500 million Yahoo email accounts hacked, biggest data breach in history
Internet giant Yahoo on Thursday admitted that information from at least 500 million of its user accounts was stolen in 2014 in what it believed was a ‘state-sponsored actor’.
Experts say that they hack may very well be the biggest data breach recorded till date.
The company said that the perpetrators may have stolen names, email addresses, telephone numbers, dates of birth and encrypted passwords.
Unprotected passwords, payment card data and bank account information did not appear to have been compromised, Yahoo said, signaling that some of the most valuable user data was not taken.
“This is the biggest data breach ever,” cryptologist Bruce Schneier told Reuters.
He said it was too early to say what impact the breach might have on Yahoo and its users because many questions remain, including the identity of the state-sponsored hackers behind it.
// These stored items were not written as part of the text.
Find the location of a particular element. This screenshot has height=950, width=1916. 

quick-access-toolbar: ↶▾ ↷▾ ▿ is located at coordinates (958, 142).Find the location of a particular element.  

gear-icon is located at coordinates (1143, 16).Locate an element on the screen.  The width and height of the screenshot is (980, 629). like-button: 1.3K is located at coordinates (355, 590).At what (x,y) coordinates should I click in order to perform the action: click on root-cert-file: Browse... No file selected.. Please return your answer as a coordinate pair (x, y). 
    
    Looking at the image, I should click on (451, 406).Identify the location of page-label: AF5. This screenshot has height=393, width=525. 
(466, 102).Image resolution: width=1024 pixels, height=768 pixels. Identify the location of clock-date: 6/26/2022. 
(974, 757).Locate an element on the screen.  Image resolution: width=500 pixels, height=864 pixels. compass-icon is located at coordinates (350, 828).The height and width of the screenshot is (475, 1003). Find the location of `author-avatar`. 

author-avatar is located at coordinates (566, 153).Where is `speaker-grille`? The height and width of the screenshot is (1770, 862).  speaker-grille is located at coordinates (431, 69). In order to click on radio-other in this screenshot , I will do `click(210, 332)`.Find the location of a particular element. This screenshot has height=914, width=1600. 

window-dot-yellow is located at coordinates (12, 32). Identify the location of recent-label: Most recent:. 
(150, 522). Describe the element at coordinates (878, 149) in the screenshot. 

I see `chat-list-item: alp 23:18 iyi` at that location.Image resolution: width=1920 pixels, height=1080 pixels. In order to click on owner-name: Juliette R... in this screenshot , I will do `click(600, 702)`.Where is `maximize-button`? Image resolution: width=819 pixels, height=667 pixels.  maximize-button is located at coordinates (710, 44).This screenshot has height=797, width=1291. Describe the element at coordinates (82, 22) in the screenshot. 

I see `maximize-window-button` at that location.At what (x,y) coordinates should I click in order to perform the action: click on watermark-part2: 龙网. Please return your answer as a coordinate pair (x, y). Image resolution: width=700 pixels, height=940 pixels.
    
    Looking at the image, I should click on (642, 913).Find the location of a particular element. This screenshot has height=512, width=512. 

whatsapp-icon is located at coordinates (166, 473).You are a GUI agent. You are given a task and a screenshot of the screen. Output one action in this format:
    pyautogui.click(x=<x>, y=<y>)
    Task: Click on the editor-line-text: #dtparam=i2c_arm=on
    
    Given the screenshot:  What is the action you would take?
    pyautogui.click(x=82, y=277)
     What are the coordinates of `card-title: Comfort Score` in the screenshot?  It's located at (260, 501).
At the moment, it is not clear when the company learnt about the hack and why it took them two years to admit to it.
According to Reuters, the size of the attack on Yahoo was unprecedented compared to other corporate breaches such as at eBay Inc in 2014 which involved personal data of 145 million users.
It further states that the Yahoo breach, which follows a rising number of other large-scale data breaches, could make it a watershed event that prompts the government and businesses alike to put more effort into bolstering defenses, said Dan Kaminsky, a well-known Internet security expert.
“Five hundred of the Fortune 500 have been hacked,” he said. “If anything has changed, it’s that these attacks are getting publicly disclosed.”
Yahoo said that it was working with law enforcement agencies on the matter. FBI said that it was aware of the breach.
“The investigation has found no evidence that the state-sponsored actor is currently in Yahoo’s network,” the company said.